Event-driven startup

Alexey Zimarev
14 min readMar 14, 2021

During the last year, I’ve done quite a few webinars, talks and workshops about Event Sourcing. A lot of time, the audience answered a question: when I should not use this pattern. In broader terms, the question appeared during the Ask me anything with Udi Dahan session organised by Virtual DDD. The question was: what are the circumstances where things like Event-Driven Architecture (EDA), Service-Oriented Architecture (SOA), CQRS, et al., aren’t applicable.

During the session, Udi argued that when building one of the first iterations of software for a startup, you’d need to focus on validating the idea before thinking about things like scalability and, overall, doing it right. Therefore, the more complex software design patterns are premature in that kind of environment.

It resonates with one of my own answers given to the audience when asked about Event Sourcing in particular. I usually tell people that going with Event Sourcing might introduce unnecessary complexity when you don’t really know what you’re doing. There’s one caveat here, though. I might not express my thought well enough, so let me elaborate on this a bit more.

Quality of early software versions

Early versions of any software are built with many workarounds, hacks and shortcuts. Deliberate acceptance of such compromises on quality is what we call technical debt, meaning that it will be repaid with interest. In a startup environment, such decisions are often well-justified. When we don’t really know if the software will solve the problem at hand, or the problem even worth solving, we might even write the debt off and the software, which accumulated it. Like a startup company burning investors money and then going out of business, early versions of software could get bankrupt, and the debt is then written off the books.

Keeping this in mind, we could clearly see that spending a lot of time on a technical excellency in a piece of software, which might even never be used, doesn’t make much of a sense.

I won’t talk here about EDA or Event Sourcing just yet, as I don’t believe that applying those patterns makes your software better by definition. It might, but it can also go the opposite way. However, I’d like to point out that Domain-Driven Design (DDD), which is not really a software pattern or architecture, might be saving you months of work, especially during the early phases. So, how DDD could help?

Domain-driven design (DDD) is an approach to developing software for complex needs by deeply connecting the implementation to an evolving model of the core business concepts. — Eric Evans

Let’s get back to the question and some answers I mentioned earlier. Presuming the startup idea hasn’t been properly validated; we might even not know if the problem we want to solve is relevant. That is, in fact, the very area where DDD shines. Collaboration with your future customers (users), called domain experts in DDD, brings tons of valuable insights about your customers' struggle and how you can solve their problems. Conducting a few Event Storming sessions with real customers will definitely change your view of the domain and your proposed solutions. You will find things you didn’t know about, you forgot to consider, you thought are important, but they aren’t, and the other way around.

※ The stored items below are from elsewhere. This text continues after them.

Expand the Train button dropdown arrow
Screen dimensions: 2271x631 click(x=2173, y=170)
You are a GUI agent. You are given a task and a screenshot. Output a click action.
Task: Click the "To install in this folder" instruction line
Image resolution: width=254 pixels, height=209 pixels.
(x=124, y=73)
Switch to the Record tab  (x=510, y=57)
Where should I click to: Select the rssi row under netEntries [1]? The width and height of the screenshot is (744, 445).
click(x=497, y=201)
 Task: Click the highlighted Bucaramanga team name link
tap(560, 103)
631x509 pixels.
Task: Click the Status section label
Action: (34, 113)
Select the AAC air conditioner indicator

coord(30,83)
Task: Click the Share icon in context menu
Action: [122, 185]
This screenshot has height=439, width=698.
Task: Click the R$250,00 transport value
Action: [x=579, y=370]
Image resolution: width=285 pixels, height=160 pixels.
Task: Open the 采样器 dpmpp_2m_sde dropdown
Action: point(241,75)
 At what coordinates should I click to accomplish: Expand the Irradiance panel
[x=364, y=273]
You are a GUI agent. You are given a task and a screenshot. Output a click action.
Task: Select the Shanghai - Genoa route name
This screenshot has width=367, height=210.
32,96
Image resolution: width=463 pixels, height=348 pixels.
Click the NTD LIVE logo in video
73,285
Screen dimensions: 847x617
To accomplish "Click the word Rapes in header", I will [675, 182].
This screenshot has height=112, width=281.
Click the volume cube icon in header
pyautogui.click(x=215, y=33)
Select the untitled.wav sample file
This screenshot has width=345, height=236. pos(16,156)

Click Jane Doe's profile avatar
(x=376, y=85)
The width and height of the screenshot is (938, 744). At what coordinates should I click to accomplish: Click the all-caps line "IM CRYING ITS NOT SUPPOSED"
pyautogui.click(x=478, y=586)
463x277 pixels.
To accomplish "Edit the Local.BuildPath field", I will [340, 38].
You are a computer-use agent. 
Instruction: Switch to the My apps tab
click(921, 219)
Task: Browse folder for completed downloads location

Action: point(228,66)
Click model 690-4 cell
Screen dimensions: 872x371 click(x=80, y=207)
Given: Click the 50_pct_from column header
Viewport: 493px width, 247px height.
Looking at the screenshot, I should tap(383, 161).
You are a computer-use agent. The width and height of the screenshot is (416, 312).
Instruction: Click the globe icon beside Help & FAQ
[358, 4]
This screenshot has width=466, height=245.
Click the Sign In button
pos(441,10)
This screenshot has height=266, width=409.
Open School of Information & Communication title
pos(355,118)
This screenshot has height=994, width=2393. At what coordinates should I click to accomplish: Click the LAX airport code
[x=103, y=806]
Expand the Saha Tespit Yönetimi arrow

That being said, I am not telling you to use Aggregates, Repositories or Value Objects. That is not the point. But, you’d be able to see, understand, and model your system's behaviour in a way the code alone would never do.

In fact, just doing that, in iterations, could prevent your software from going bankrupt in the first place! Then, if that’s the case, should we start planning for bankruptcy from the start or prepare our system to run a marathon instead of a sprint (and die)?

Another issue with poorly designed software, especially in a startup environment, is that Phase Two never comes to be. What was intended to be a tech debt will essentially become a burden, which you won’t have time to address. Why? Because startups can rarely afford to solidify their systems, as they have limited engineering capacity, always struggle with funding, and have a very ambitious product backlog. It’s okay to scrap five versions of badly written software because it doesn’t fit the purpose. When the sixth version is a success, it would also be badly written because we planned to scrap it too, but eventually found it useful. Don’t expect a refactoring break to make it better. It works, so you’d need to build more and more features on this weak foundation. Eventually, it will grow to a Big Ball of Mud and disintegrate under its own weight.

Image credit: Bonkers World

Now, the question is — can we find some middle ground?

Event Sourcing in a startup

I sometimes build small products on my own to get away from the daily routine and to keep my technical and product-oriented skills in shape. It looks like a startup of one, and I am sure some of my colleagues do the same.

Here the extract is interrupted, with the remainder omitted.